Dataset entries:

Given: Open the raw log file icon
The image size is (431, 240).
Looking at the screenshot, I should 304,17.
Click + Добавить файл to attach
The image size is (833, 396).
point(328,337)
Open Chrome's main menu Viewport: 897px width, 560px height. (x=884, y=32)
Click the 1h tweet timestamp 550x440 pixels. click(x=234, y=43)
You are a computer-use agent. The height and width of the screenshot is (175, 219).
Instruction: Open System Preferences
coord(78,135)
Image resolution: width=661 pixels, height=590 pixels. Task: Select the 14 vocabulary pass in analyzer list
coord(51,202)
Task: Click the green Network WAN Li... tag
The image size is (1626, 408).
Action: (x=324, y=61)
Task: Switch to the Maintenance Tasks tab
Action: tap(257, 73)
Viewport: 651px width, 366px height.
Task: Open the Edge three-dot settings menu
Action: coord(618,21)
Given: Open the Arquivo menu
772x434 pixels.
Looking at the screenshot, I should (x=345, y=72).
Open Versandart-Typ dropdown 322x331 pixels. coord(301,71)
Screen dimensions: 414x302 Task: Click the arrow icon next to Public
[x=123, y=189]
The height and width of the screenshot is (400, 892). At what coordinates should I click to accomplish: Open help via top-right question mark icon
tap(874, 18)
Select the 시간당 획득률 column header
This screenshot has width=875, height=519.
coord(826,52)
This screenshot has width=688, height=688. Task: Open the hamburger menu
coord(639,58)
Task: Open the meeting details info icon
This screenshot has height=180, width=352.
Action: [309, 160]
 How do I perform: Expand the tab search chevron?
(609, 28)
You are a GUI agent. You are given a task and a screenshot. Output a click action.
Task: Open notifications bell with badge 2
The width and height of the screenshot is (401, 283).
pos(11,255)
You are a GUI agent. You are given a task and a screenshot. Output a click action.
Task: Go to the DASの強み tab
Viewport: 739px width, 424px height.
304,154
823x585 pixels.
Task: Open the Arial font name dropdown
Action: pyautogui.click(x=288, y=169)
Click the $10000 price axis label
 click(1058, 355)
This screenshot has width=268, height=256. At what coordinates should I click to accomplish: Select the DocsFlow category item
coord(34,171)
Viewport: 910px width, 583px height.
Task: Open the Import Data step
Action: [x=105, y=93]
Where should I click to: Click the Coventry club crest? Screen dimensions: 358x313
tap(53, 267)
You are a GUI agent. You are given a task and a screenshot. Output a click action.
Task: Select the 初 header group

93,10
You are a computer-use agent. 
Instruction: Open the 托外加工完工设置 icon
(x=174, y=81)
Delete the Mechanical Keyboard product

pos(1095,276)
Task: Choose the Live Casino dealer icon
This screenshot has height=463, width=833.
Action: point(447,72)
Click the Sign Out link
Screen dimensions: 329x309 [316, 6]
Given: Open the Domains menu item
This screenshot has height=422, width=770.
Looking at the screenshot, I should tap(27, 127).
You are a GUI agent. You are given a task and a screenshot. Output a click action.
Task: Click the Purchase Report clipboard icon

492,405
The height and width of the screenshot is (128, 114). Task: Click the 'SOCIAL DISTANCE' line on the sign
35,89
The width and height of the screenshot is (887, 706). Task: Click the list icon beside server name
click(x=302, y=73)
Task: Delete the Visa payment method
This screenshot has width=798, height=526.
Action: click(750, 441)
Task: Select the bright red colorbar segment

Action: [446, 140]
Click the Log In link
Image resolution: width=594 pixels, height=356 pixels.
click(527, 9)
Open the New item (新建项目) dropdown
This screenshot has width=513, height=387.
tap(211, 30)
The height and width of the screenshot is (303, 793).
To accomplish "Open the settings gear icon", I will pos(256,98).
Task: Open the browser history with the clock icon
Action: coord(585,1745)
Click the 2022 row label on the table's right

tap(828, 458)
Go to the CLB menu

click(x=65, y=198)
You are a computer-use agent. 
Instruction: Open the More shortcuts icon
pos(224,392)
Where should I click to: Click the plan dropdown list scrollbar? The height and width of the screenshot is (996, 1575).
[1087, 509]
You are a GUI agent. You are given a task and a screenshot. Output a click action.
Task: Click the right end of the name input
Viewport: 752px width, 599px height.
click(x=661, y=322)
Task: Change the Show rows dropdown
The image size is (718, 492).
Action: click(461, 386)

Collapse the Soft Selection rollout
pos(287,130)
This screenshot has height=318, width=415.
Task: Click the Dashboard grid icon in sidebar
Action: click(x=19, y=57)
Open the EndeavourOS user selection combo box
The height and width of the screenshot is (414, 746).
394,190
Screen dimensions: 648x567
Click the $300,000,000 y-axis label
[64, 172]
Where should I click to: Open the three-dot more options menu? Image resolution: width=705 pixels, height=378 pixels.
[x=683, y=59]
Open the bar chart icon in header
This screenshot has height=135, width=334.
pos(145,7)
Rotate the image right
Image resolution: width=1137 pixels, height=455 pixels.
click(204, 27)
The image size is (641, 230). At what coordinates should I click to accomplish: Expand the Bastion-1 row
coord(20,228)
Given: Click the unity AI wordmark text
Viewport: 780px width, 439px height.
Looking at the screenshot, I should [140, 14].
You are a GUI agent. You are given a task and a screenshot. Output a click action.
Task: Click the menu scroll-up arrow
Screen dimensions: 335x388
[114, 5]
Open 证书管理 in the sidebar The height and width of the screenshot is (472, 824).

- **PROBLEM TO WORK ON**
What is asked for is an exact copy of the lines above from the one containing "Open Chrome's main" through the one containing "You are a computer-use agent. The", and only those.

- **RESULT**
Open Chrome's main menu Viewport: 897px width, 560px height. (x=884, y=32)
Click the 1h tweet timestamp 550x440 pixels. click(x=234, y=43)
You are a computer-use agent. The height and width of the screenshot is (175, 219).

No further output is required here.